GLSA 200410-28 (high) - rssh: Format string vulnerability
rssh is vulnerable to a format string vulnerability that allows arbitrary execution of code with the rights of the connected user, thereby bypassing rssh restrictions.

GLSA 200410-27 (normal) - mpg123: Buffer overflow vulnerabilities
Buffer overflow vulnerabilities have been found in mpg123 which could lead to execution of arbitrary code.

GLSA 200410-26 (normal) - socat: Format string vulnerability
socat contains a format string vulnerability that can potentially lead to remote or local execution of arbitrary code with the privileges of the socat process.

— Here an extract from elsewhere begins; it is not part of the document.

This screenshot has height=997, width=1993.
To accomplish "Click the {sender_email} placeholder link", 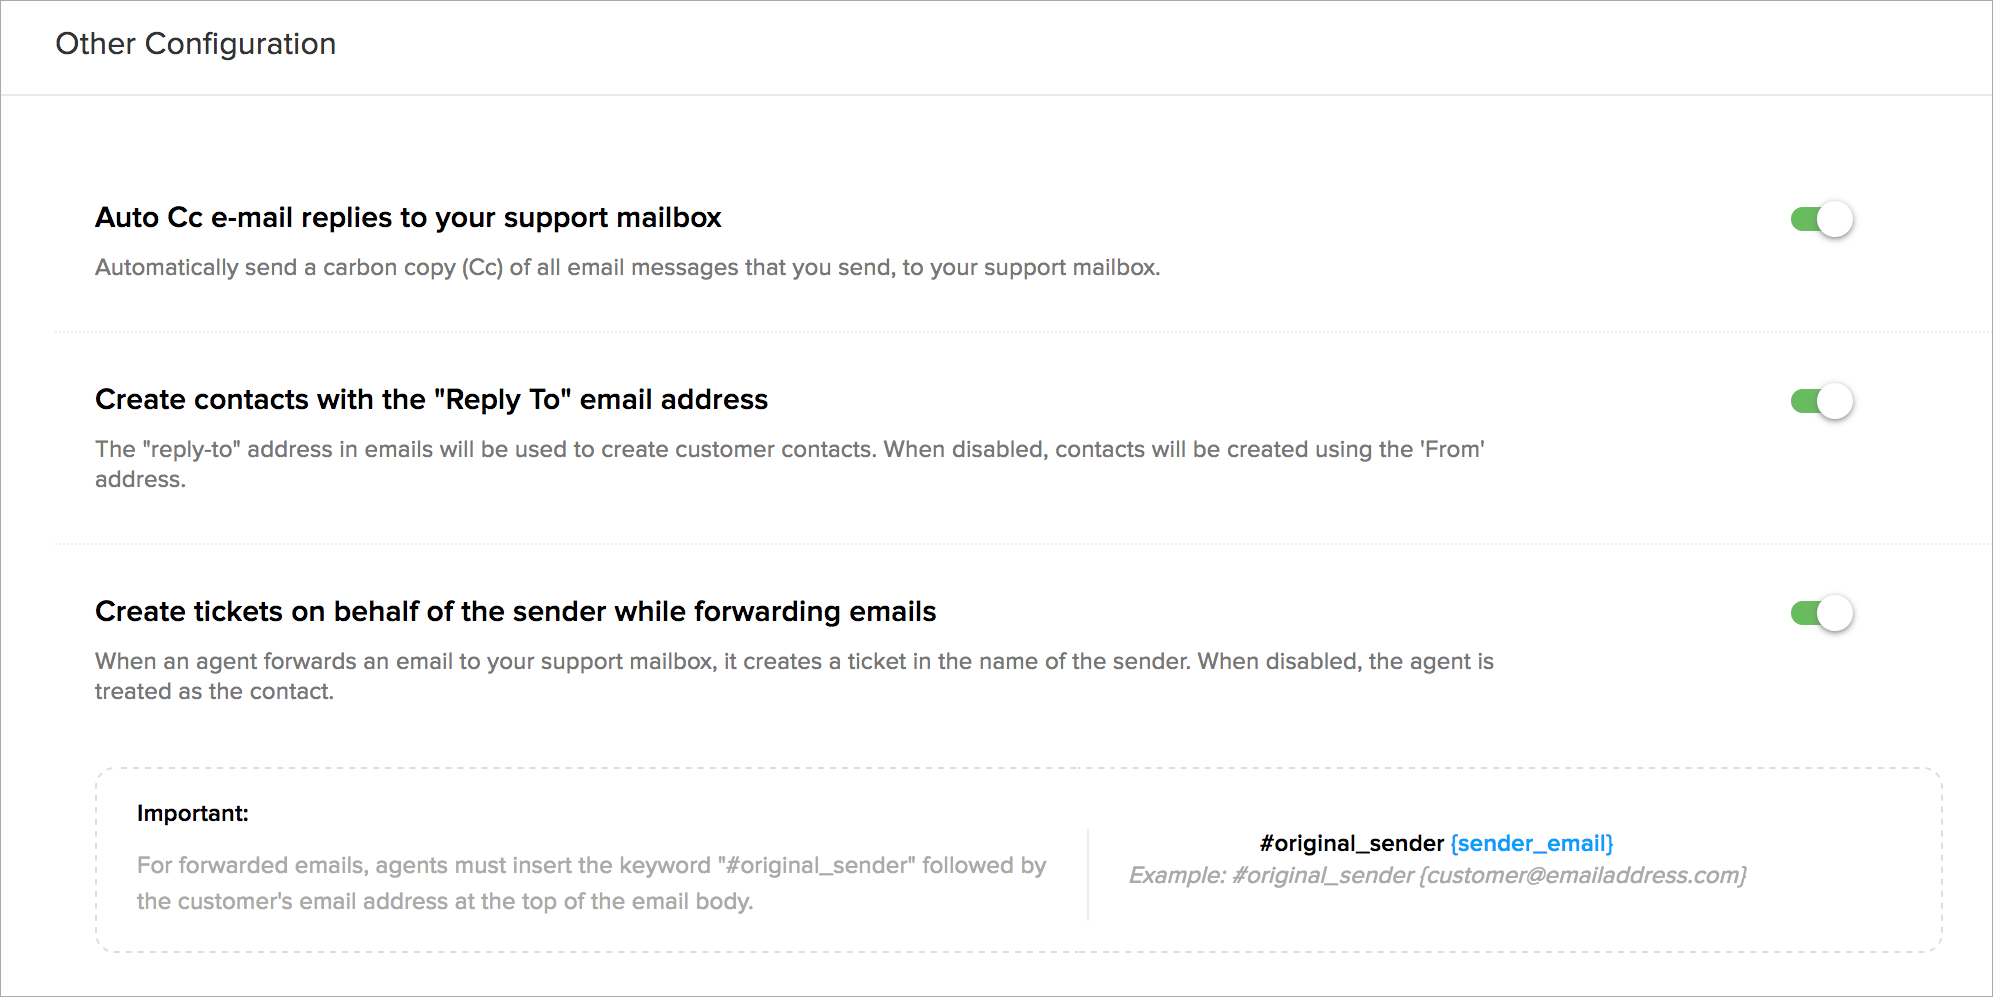I will coord(1531,843).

GLSA 200410-25 (normal) - Netatalk: Insecure tempfile handling in etc2ps.sh
The etc2ps.sh script, included in the Netatalk package, is vulnerable to symlink attacks, potentially allowing a local user to overwrite arbitrary files with the rights of the user running the utility.

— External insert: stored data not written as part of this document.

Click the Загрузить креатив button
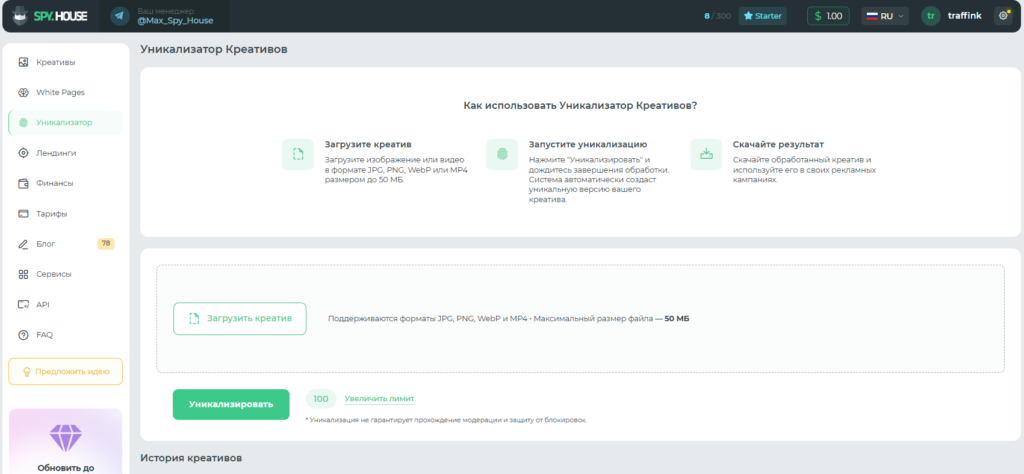 pyautogui.click(x=240, y=319)
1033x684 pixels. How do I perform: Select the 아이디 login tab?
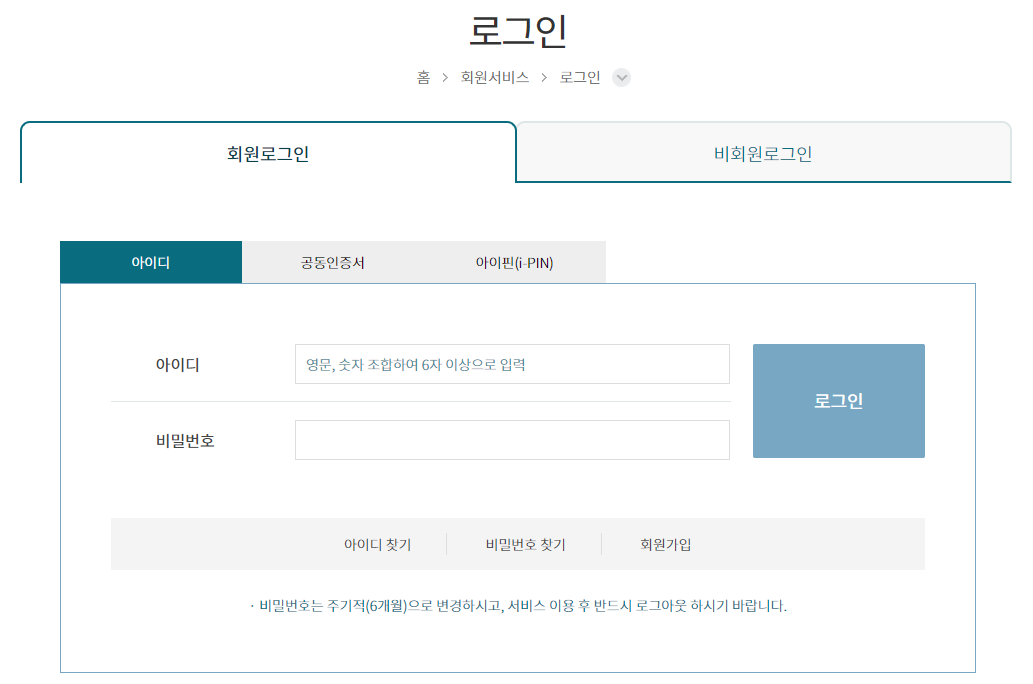tap(151, 261)
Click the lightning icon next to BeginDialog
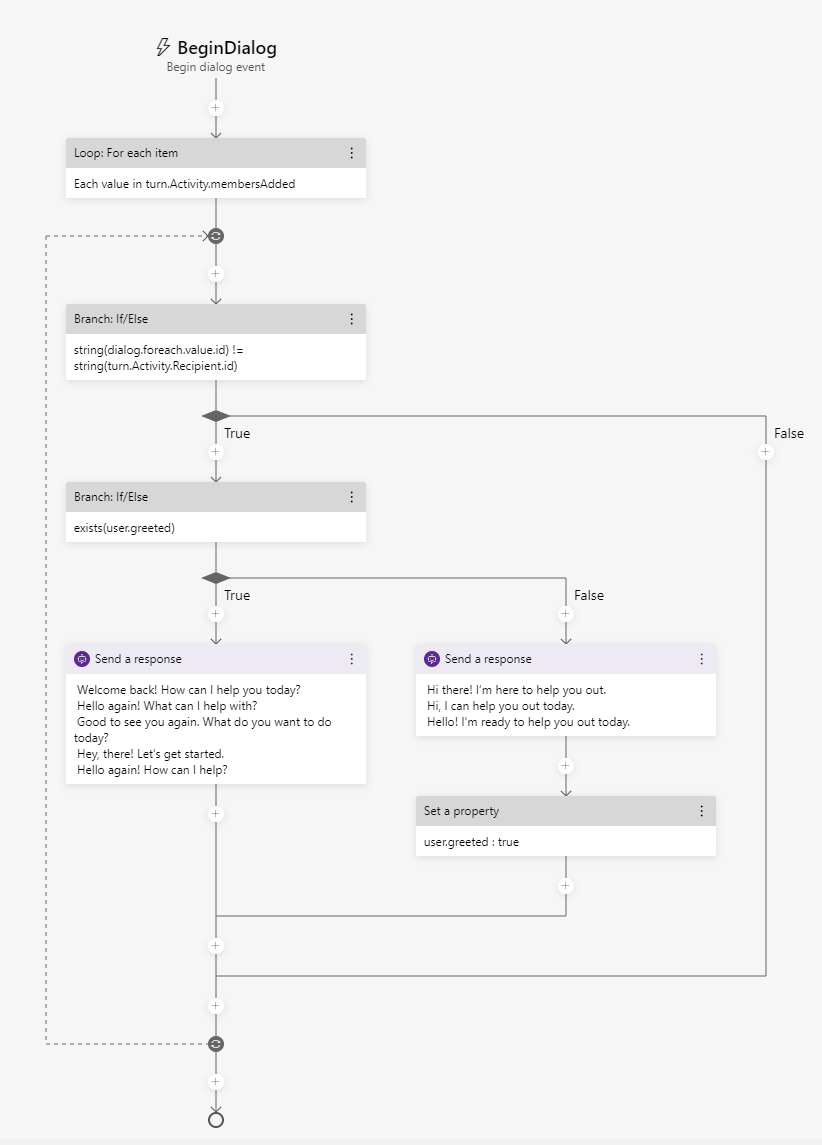Screen dimensions: 822x1145 (x=160, y=47)
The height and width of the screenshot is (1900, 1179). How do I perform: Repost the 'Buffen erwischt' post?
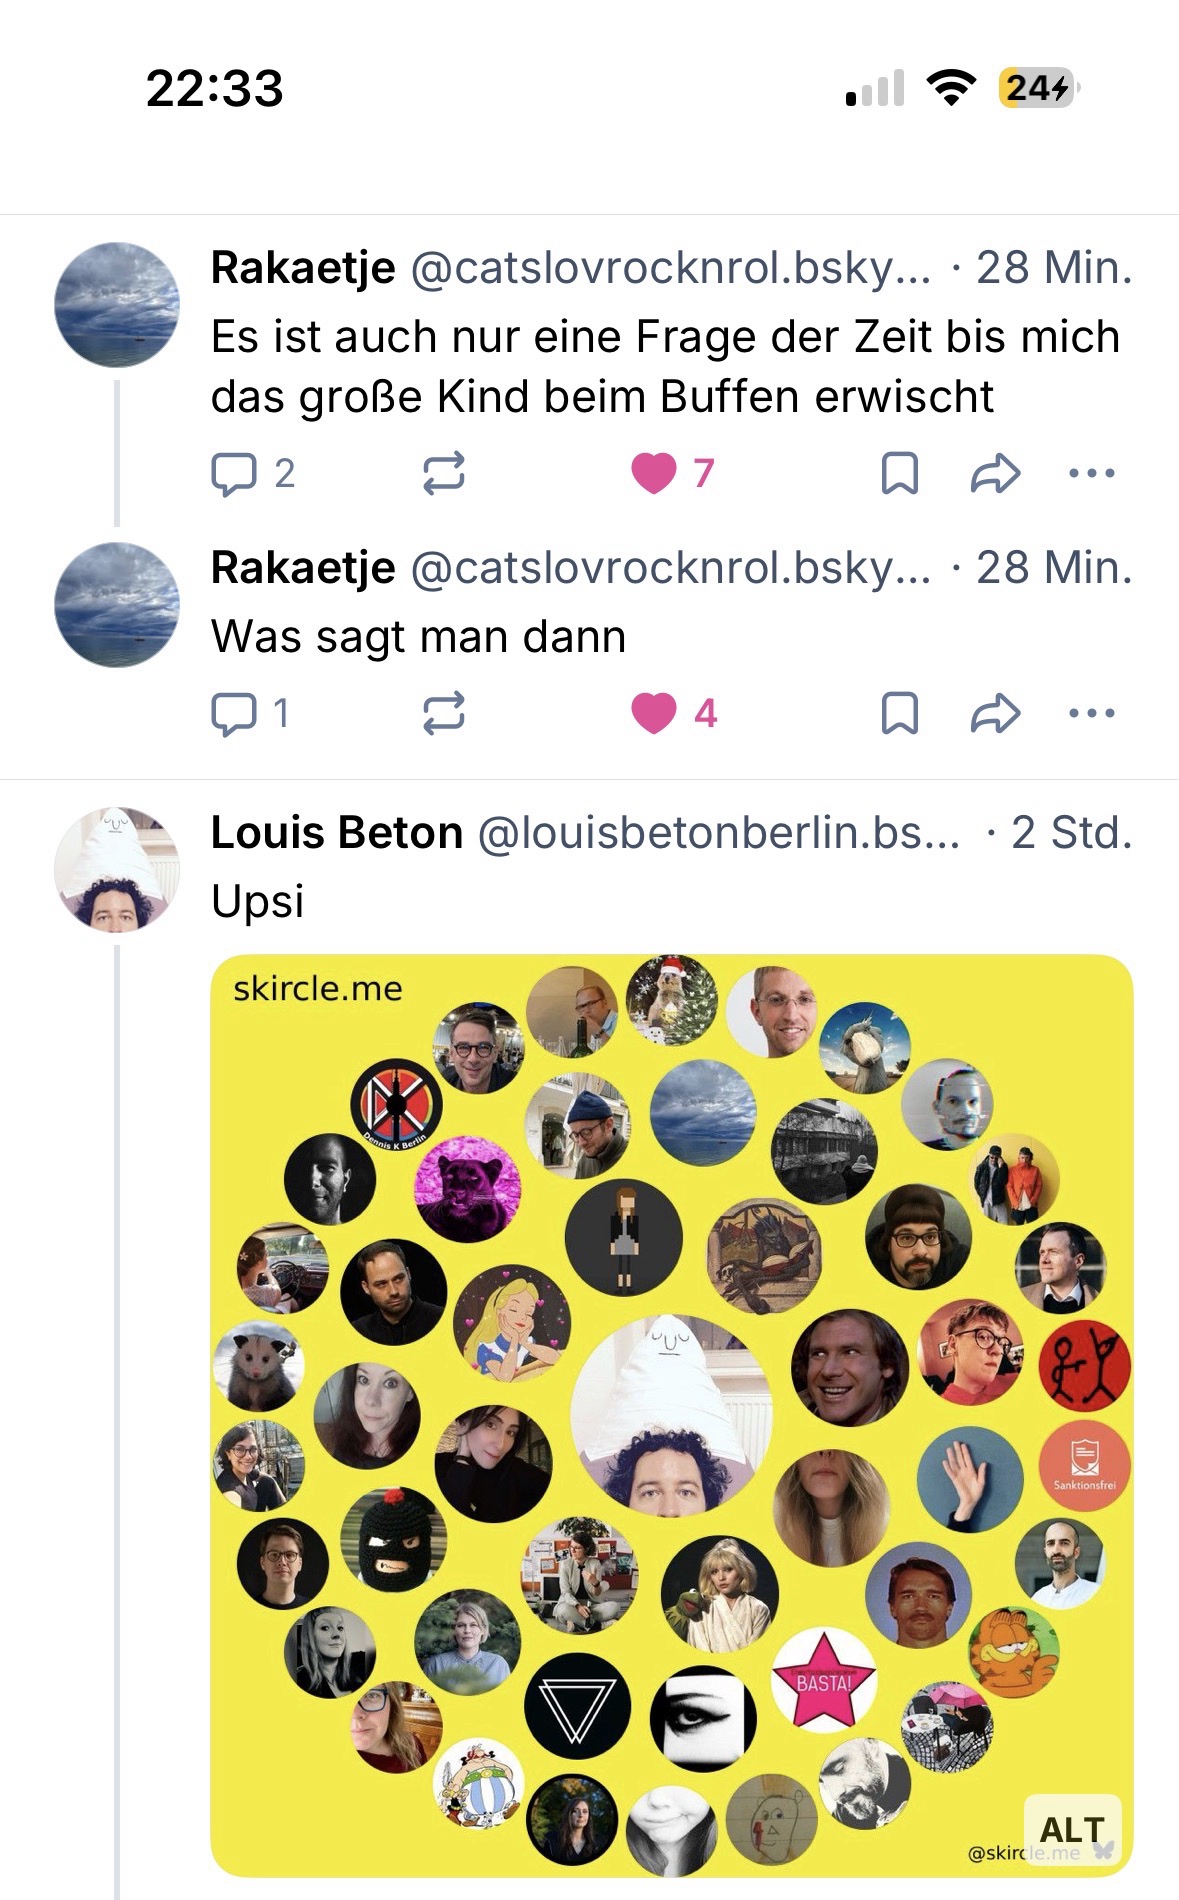tap(443, 473)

GLSA 200410-24 (normal) - MIT krb5: Insecure temporary file use in send-pr.sh
The send-pr.sh script, included in the mit-krb5 package, is vulnerable to symlink attacks, potentially allowing a local user to overwrite arbitrary files with the rights of the user running the utility.

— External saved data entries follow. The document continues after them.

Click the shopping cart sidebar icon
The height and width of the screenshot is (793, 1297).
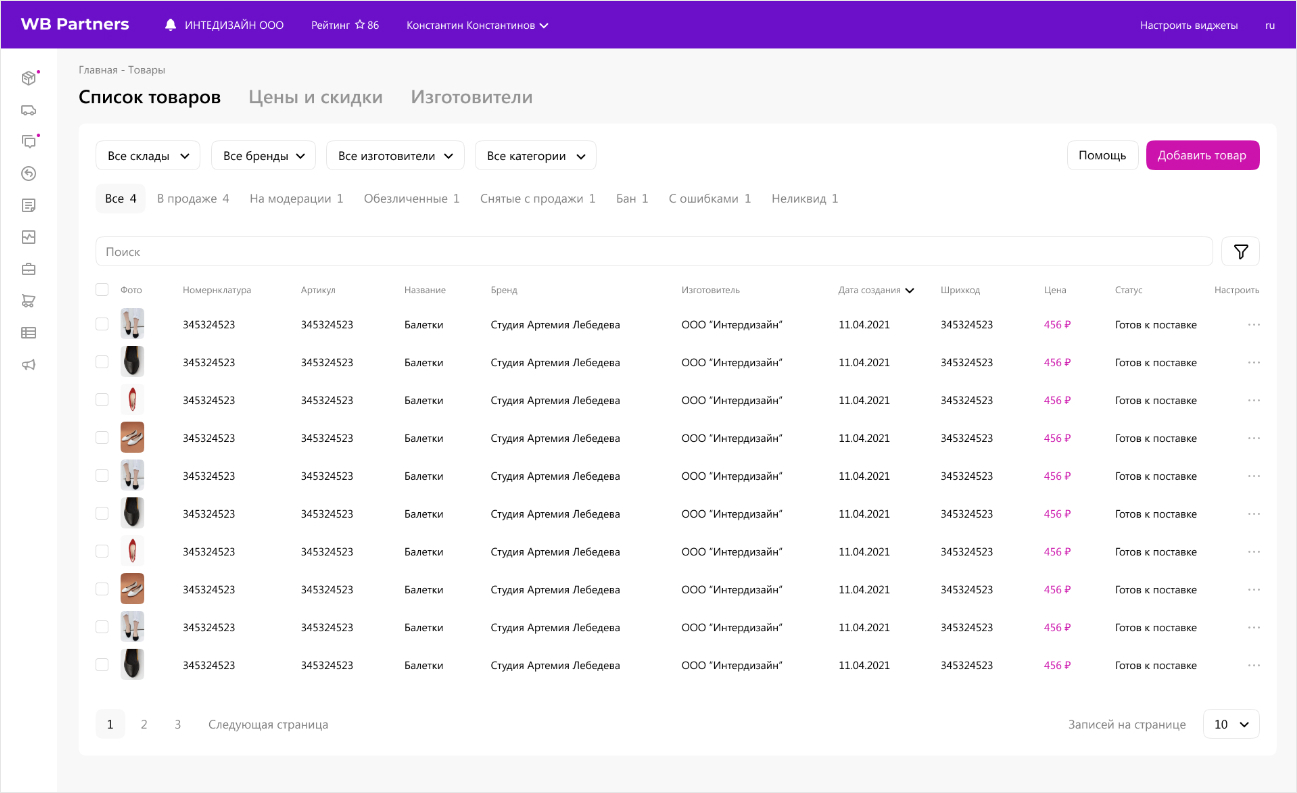[28, 301]
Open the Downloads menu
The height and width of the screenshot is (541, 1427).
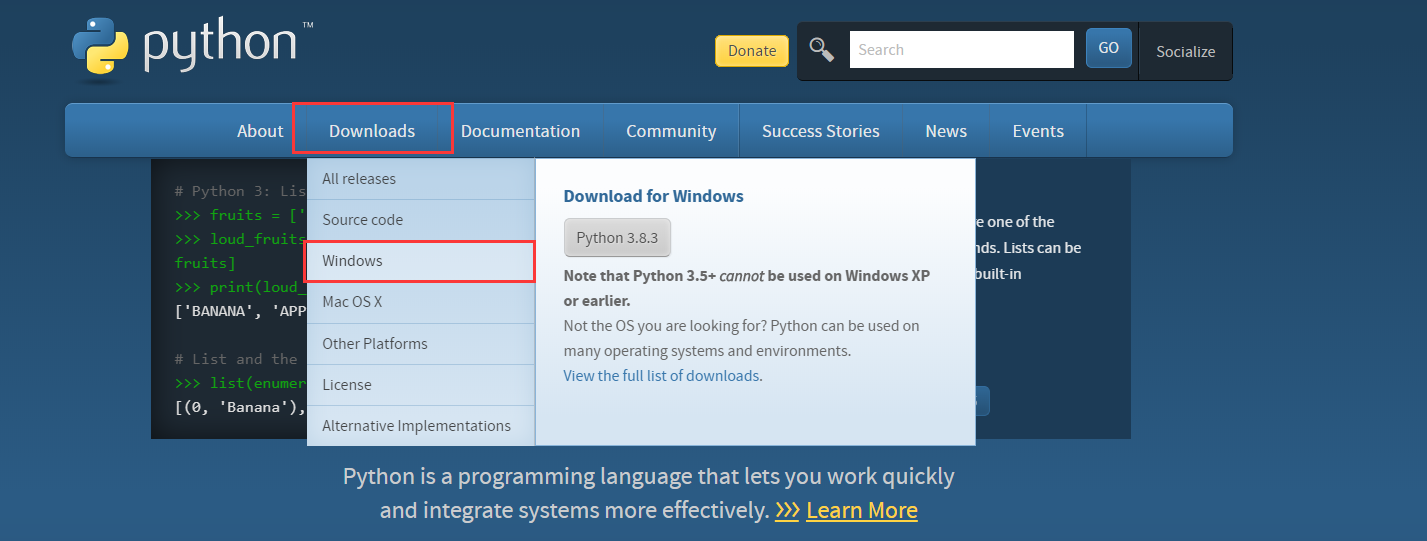tap(372, 131)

GLSA 200410-23 (high) - Gaim: Multiple vulnerabilities
Multiple vulnerabilities have been found in Gaim which could allow a remote attacker to crash the application, or possibly execute arbitrary code.

GLSA 200410-22 (high) - MySQL: Multiple vulnerabilities
Several vulnerabilities including privilege abuse, Denial of Service, and potentially remote arbitrary code execution have been discovered in MySQL.

GLSA 200410-21 (low) - Apache 2, mod_ssl: Bypass of SSLCipherSuite directive
In certain configurations, it can be possible to bypass restrictions set by the "SSLCipherSuite" directive of mod_ssl.

GLSA 200410-20 (normal) - Xpdf, CUPS: Multiple integer overflows
Multiple integer overflows were discovered in Xpdf, potentially resulting in execution of arbitrary code upon viewing a malicious PDF file. CUPS includes Xpdf code and therefore is vulnerable to the same issues.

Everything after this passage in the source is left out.